M2e-specific antibodies have the potential to provide broad protective immunity across influenza A strains. Mice immunized intranasally with combined M2e and T cell determinants exhibited significant production of M2e-specific antibodies as well as decreased morbidity after influenza virus infection
[50]. In our study, we have demonstrated strong humoral and cell mediated immunity against influenza virus by immunization with both M2e and five conserved T cell epitopes. We did, however, observe a slight decrease in antibody response when the M2e peptide is immunized in combination with the T cell epitopes. This may be due to the competition of peptide uptake by the APCs. Ultimately, the most promising universal influenza vaccine candidate may come from such a combination of antigens.
In the viral pathogen field, due to the lack of knowledge of vital T cell epitopes, T cell responses to viral infection including influenza have not been routinely assessed in infected patients or in vaccinated individuals. Although several influenza specific T cell epitopes identified by motif prediction and overlapping peptide library screening methodologies exist, a comprehensive analysis of naturally presented T cell epitopes from infected cells, such as our study, has never been undertaken. We believe that these epitopes may serve as part of a universal vaccine candidate complementary to current vaccines and, if successful, could lead to a paradigm shift in how prophylactic and therapeutic antiviral vaccines are formulated.

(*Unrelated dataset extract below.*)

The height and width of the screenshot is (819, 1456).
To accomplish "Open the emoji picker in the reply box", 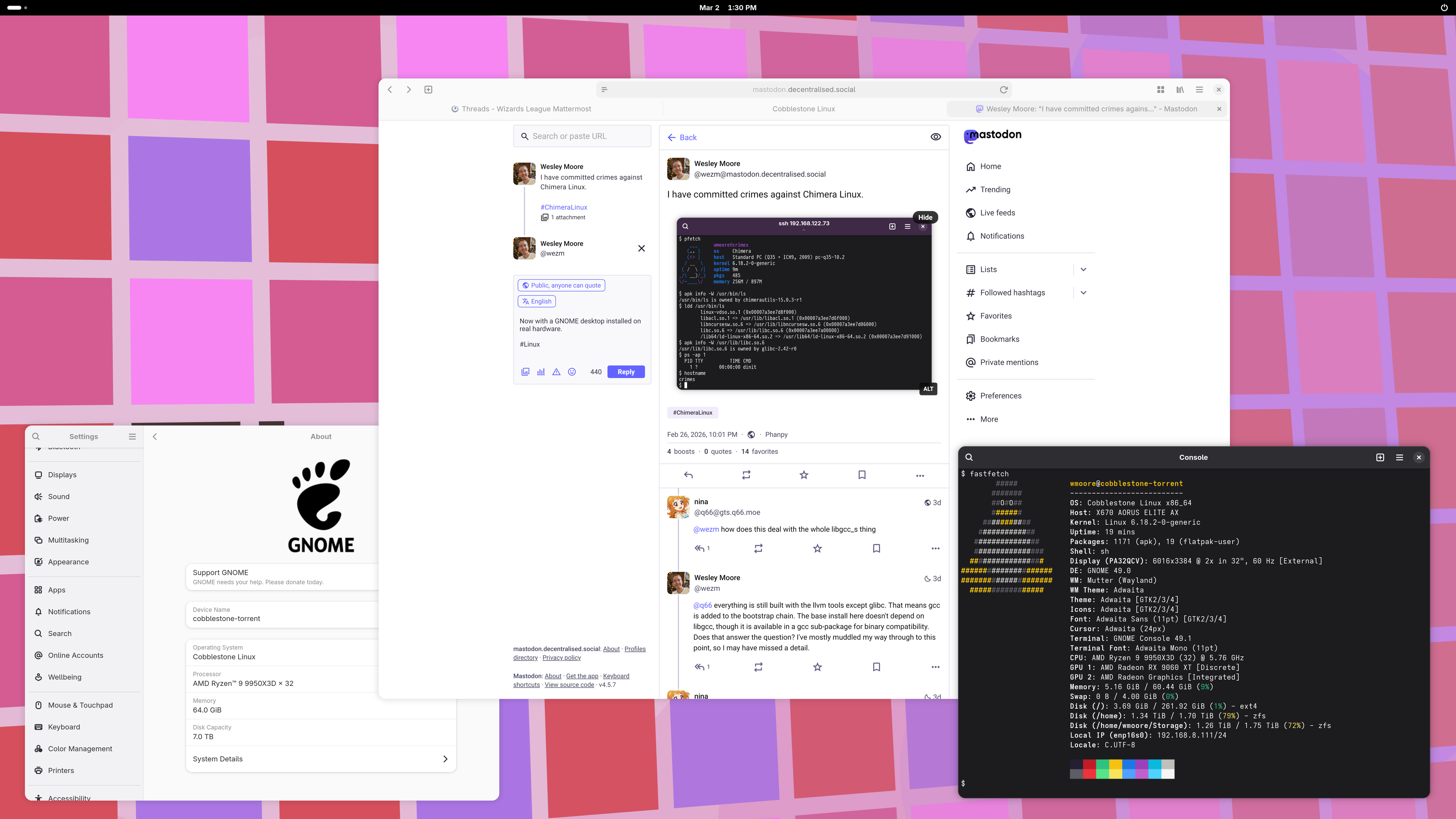I will pos(572,372).
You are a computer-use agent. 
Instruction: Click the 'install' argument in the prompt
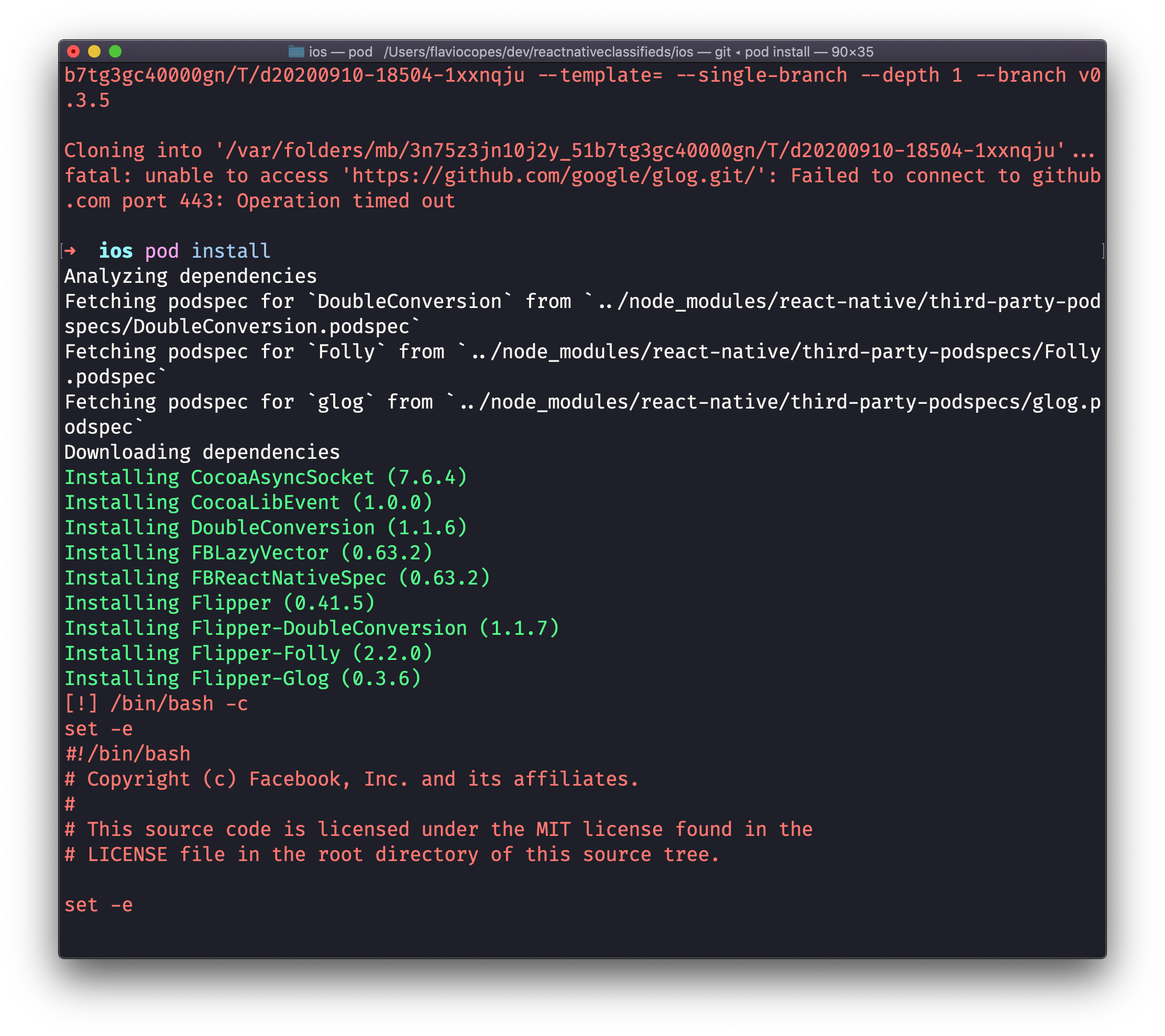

This report is the first ever on naturally presented conserved influenza specific T cell epitopes identified by direct analysis of infected cells. Additionally, we have demonstrated that conserved epitope-specific CTLs could recognize multiple strain infected target cells and, when combined with a universal antibody epitope, could be useful in a vaccine formulation. Any universal vaccine that produces broad immunity against influenza would be a significant improvement over the current strain-specific vaccines that must be produced anew each year. Moreover, an epitope based vaccine would be produced synthetically, a major improvement over the current method of growing influenza vaccine in fertilized eggs. Therefore, it not only would generate a more effective immune response, but would also prove more economically sensible. The primary objective of this study is an attempt to create such a vaccine product that will complement the universal antibody based vaccines currently in development to combat influenza infection and pandemic.